Gaming Events Face Mass Cancellation Amid COVID-19 Concerns


Anissa Peoples

Necessary gaming hardware surrounded by some of the sanitizing supplies one might use during this time.

Anissa Peoples, Staff Reporter

Just like many other industries, the world of video gaming has seen the effects of the coronavirus (COVID-19) pandemic. Many in-person gaming events, both competitive and convention, have either been moved online, canceled or will be played without spectators to prevent the spread of the virus.

As of Mar. 13, some notable events include:

  • E3 (canceled)
  • EA SPORTS™ FIFA 20 Global Series (suspended)
  • Madden NFL 20 Championship Series (suspended)
  • March and April homestand games for Overwatch League (canceled, moved online)
  • All Call of Duty in-person events (canceled, moved online)
  • Final Round FGC tournament (canceled)
  • League of Legends Mid-Season invitational (moved to July)
  • College League of Legends (CLoL) (suspended)
  • Collegiate Star League (CSL) Grand Finals (canceled, moved online)
  • Play! Pokemon events in Toronto, Charlotte, Santa Catarina and Salt Lake City (canceled)
  • NBA 2K League (postponed)

For some teams, developers and fans, these cancellations are catastrophic. They may be losing their only chance to show off their game or skill, or missing the chance of a lifetime to see their team play. Many are losing out on substantial amounts of funds, due to paying for nonrefundable accommodations, flights, and other plans. Some events aren’t able to sustain their organizers after massive losses due to refunding tickets, such as CEO Dreamland, which took place the weekend of Mar. 14. The host of CEO Dreamland, Alex Jebailey, tweeted a picture showcasing the amount his organization, CEO, will be charged due to low turnout and a large number of refund requests. To help keep CEO afloat, they have begun accepting donations from the public to cover staff, catering, contractual charges, and more.
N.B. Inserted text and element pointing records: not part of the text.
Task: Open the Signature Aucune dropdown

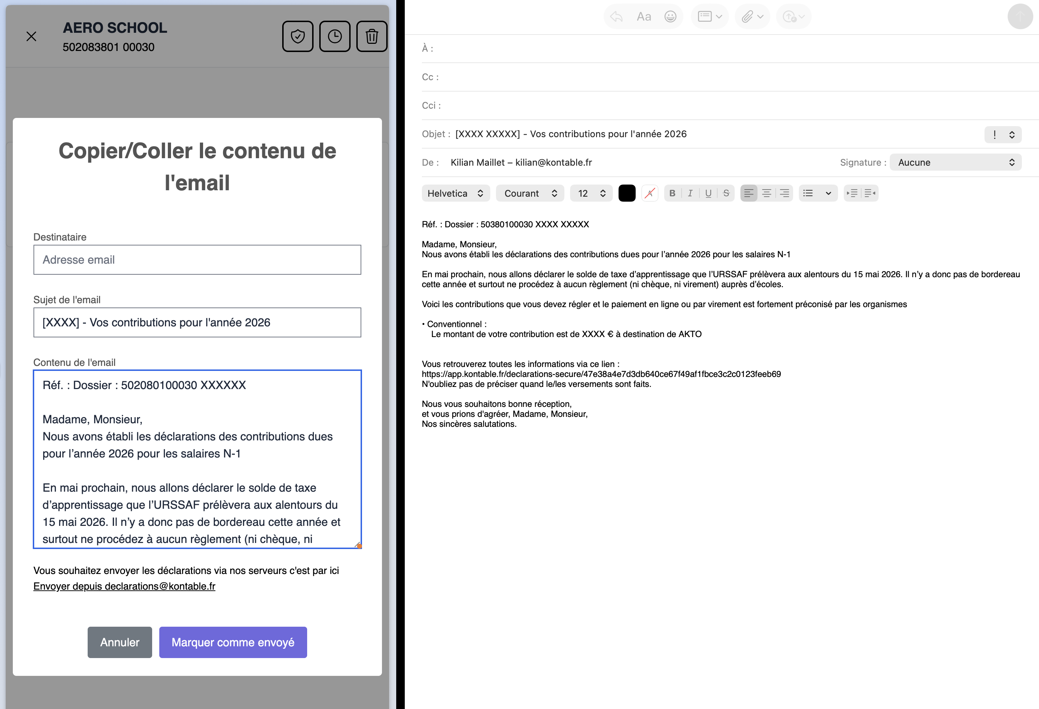Action: pos(955,162)
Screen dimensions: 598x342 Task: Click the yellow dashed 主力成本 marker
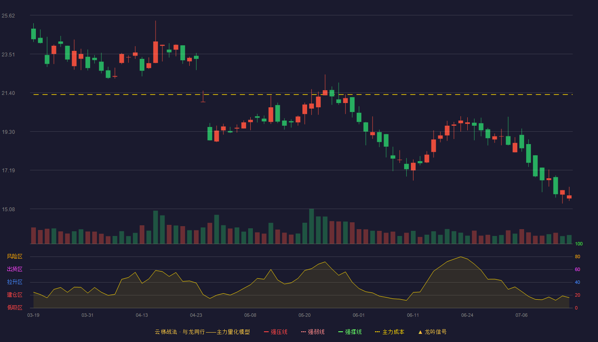coord(377,332)
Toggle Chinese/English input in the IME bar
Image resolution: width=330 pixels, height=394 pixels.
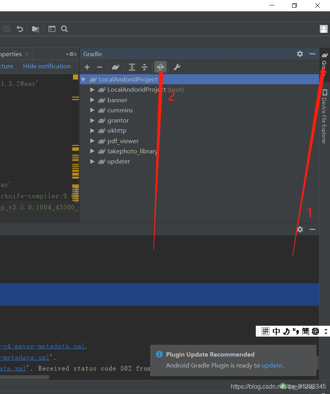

Other events, such as GCX, a charity-focused gaming convention set for late June, are already evaluating their situations to prep for a scenario where the pandemic continues into the summer.  In GCX’s case, a plan has already been set forth to prevent a situation as dire as CEO’s. RareDrop, the organizers for GCX, announced on Thursday, Mar. 12, that any refunds would be 85% of the original cost, to cover processing fees and other charges that they have already paid. To ease the minds of their attendees further, RareDrop said that if GCX was to be canceled or attendees felt unsafe going to the event, the hotel that they have a special pricing deal with, Rosen, would refund them at any time up to a week before the event. In the announcement, RareDrop said that they would make a final decision on the plan for the event on May 1. However, at this time, GCX is still scheduled to occur.

As for the collegiate scene, programs like College League of Legends (CLoL) have suspended their competitions until further notice. Riot Scholastic Association of America (RSAA) tweeted on Friday that they were suspending all play until further notice. “We believe that with the amount of uncertainty and unique situations campus-to-campus it is in the best interests of student health and safety to suspend all play for the time being,” RSAA said in the tweet. For some, a concern was that prizing and scholarships wouldn’t be awarded as promised since the competition didn’t reach its full end. RSAA reassured those fears by adding that if play is unable to resume, they’ll still be awarding prizing and scholarships.

Similarly, Collegiate Star League (CSL) announced that their Grand Finals event, originally slated to be an in-person event, was moved to an online-only format that will be streamed on Twitch. In their statement, they said, “We understand this is a disappointment for players, their teams, and the colleges they represent. The CSL Grand Finals have been a place for collegiate esports athletes to come together and meet, compete, and jointly celebrate their shared passion for gaming. However, health and safety (always) come first.” Just like CLoL, CSL has announced that they intend to award prizing despite the change.

Gaming event cancellations are happening here at Shawnee State University, too. Shawnee GG, a gaming-focused club on campus had announced a tournament event called Saint Patty’s Day Rumble that was going to take place on Saturday, Mar. 14, consisting of a Smash Bros. Ultimate tournament and a League of Legends tournament. Due to the pandemic, Shawnee GG announced on Wednesday that they were moving the event online and planned to award prizes at an in-person event at a later date.

Like Shawnee GG, the Magic the Gathering club, primarily focused around the in-person card game, has had to move their activities online while student organizations are unable to meet from the pandemic. They announced the change on Thursday, Mar. 12, followed by encouragement to play the game online from home in the meantime. Luckily, their club league of the game was taking place on the online version of the game already, allowing them to continue it with ease.

The coronavirus pandemic has reached many corners of the world and caused turmoil in many industries, including the gaming industry. For many, hard work and monetary investment have gone to waste due to the pandemic and there may be more to come until infections subside or advancements are made to curb the effects and allow life to ease back to normalcy. Until then, many gamers will wait patiently for the return of their beloved conventions and in-person tournaments and enjoy the social aspects of gaming online a little more as they stay home away from the pandemic.